En consecuencia, estas
personas son declaradas impuras por los sacerdotes, y quedan automáticamente excomulgadas
de la comunidad humana y creyente: “ El sacerdote lo declararà impuro por lepra
en la cabeza. El que ha sido declarado enfermo de lepra andarà harapiento y
despeinado, con la barba tapada e irà gritando: Impuro, impuro! Mientras le
dure la afección seguirà impuro. Vivirà apartado y tendrá su morada fuera del
campamento” (Levìtico 13: 44 – 46).
En varios lugares del Antiguo Testamento encontramos relatos
que refieren esta situación, y en todas ellas , invariablemente, se manifiesta
la impureza moral y ritual, también social, que conlleva esta patología
asociada a la condena religioso – moral.
Quien es vìctima de
esto debe presentarse ante el sacerdote, único autorizado para “certificar” que
la persona està enferma y, declarada oficialmente impura , debiendo separarse
totalmente del culto, de la comunidad , de su familia, de todo vìnculo social,
situación que sòlo podrá superar cuando cesen los efectos del mal, y sea
incluìdo de nuevo, mediante la acreditación pública de pureza por parte del
sacerdote: “ El Señor dijo a Moisès y a Aaròn: cuando alguno tenga una inflamación,
una erupción o una mancha en la piel que parezca lepra, será llevado ante
Aaròn, el sacerdote, o cualquiera de sus hijos sacerdotes. ….Despuès de
examinarlo, el sacerdote lo declararà impuro” (Levìtico 13: 1- 3)

━━━━━━━━━━━━━━━━━━━━━━━━━━━━━━

Escribe la continuación del texto sobre la lepra y la impureza en el Antiguo Testamento, empezando después de su última oración.

━━━━━━━━━━━━━━━━━━━━━━━━━━━━━━

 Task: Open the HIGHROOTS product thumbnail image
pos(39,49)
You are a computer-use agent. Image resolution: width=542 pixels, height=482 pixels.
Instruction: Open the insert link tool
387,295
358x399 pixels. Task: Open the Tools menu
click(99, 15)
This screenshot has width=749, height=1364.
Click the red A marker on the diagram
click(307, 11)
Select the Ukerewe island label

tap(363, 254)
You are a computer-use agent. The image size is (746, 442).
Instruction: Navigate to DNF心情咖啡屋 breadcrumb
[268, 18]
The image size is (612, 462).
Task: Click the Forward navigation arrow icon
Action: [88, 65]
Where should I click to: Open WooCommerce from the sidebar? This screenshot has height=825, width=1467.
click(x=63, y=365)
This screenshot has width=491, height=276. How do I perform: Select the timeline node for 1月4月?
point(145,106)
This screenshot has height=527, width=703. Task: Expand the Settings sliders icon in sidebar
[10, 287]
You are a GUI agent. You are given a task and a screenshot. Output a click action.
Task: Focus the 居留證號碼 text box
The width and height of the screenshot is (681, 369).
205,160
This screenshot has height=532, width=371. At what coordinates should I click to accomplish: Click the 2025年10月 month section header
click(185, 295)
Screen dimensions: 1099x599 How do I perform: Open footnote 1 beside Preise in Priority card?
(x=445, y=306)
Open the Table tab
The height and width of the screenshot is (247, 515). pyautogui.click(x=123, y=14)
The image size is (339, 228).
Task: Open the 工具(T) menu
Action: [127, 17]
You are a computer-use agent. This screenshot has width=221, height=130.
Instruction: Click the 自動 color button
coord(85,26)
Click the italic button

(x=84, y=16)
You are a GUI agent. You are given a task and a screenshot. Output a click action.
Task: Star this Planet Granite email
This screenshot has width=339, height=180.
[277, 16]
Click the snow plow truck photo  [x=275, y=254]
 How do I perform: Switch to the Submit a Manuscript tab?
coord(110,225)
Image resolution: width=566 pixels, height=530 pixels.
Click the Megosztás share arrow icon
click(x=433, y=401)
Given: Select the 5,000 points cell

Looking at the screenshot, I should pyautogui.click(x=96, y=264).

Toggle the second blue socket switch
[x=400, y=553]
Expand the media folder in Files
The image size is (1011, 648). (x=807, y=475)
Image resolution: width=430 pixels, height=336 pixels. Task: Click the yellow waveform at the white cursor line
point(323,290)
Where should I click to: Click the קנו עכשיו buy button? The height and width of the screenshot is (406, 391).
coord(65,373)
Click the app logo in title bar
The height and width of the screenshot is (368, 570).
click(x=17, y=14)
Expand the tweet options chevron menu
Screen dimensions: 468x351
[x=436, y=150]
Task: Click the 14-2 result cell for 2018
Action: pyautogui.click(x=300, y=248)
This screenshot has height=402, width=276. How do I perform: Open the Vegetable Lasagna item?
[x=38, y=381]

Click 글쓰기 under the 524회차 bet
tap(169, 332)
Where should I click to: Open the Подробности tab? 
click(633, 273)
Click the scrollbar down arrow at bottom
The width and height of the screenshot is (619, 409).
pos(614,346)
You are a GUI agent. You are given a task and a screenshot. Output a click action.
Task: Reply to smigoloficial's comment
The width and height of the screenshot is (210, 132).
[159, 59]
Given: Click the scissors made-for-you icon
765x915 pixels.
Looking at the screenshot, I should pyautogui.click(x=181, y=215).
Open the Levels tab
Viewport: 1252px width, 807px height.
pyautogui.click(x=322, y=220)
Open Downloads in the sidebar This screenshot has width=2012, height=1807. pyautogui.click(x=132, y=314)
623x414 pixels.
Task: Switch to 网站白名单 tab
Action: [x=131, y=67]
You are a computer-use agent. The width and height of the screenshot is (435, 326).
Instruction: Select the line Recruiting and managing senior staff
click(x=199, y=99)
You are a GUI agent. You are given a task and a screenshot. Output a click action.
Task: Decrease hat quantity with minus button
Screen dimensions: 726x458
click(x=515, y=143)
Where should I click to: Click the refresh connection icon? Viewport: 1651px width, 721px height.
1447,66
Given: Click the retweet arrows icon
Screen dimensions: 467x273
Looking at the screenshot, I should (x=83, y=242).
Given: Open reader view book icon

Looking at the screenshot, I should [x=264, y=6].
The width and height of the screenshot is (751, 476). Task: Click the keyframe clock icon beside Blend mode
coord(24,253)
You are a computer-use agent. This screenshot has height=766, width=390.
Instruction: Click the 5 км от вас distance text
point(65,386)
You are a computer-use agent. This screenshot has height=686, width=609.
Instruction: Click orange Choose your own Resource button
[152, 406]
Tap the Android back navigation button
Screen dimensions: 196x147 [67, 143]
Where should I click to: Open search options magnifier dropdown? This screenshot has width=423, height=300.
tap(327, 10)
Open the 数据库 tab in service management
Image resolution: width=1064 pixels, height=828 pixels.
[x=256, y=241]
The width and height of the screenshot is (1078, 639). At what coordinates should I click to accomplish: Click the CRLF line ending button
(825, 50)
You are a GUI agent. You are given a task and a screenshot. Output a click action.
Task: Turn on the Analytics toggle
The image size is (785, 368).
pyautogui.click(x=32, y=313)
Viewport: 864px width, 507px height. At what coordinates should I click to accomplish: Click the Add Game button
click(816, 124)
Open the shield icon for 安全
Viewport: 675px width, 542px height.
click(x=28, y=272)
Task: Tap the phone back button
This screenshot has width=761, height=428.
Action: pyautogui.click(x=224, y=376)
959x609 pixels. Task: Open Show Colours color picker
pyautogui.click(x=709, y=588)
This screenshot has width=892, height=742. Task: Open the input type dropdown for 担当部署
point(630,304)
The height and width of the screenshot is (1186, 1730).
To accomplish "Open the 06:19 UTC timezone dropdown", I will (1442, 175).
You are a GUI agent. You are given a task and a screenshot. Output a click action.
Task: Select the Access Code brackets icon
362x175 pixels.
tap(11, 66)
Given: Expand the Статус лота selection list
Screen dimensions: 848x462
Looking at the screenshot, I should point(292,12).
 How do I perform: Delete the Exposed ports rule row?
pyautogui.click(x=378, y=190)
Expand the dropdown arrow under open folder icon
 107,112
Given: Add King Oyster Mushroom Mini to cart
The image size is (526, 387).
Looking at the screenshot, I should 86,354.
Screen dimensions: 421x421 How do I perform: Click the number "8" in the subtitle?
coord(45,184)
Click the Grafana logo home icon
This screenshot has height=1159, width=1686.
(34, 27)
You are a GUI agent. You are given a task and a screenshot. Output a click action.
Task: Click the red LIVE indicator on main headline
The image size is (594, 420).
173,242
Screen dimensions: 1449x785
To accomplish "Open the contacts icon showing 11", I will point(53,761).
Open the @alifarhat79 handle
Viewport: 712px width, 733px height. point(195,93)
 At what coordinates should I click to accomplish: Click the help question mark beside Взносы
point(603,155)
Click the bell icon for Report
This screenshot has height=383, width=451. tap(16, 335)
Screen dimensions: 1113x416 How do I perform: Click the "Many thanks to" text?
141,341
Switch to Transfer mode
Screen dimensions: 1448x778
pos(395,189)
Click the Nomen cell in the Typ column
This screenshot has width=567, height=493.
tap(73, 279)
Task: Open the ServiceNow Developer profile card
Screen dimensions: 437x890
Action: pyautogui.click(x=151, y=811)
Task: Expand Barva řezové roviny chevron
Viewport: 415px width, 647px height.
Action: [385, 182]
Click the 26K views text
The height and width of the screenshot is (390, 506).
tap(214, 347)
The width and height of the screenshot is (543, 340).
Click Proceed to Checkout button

━━━━━━━━━━━━━━━━━━━━━━━━━━━━━━

* EN RESPUESTA
En línea con la función sacerdotal de separar lo sagrado de
lo profano, lo puro de lo impuro, mentalidad tìpicamente maniquea y dualista,
estamos ante un hecho que desafortunadamente sigue presente en muchos contextos
religiosos y sociales. Es la estigmatización, la condena, que se realizan con
intransigencia y fundamentalismo, con rigidez inmisericorde, acudiendo a Dios
como legitimador de tal excomunión.
Pensemos en toda esta problemática de señalamiento de
aquellos a quienes unos criterios religiosos y morales etiquetan como malos,
disfuncionales, deshonestos, impuros, herejes, puestos públicamente como
vergonzantes. Vienen a la memoria los condenados por su conducta sexual, por
discrepar del sistema establecido, los que se equivocan y quieren redimirse,
los atacados con virulencia por los guardianes de la religión y por los
“dueños” de la moral y de las costumbres.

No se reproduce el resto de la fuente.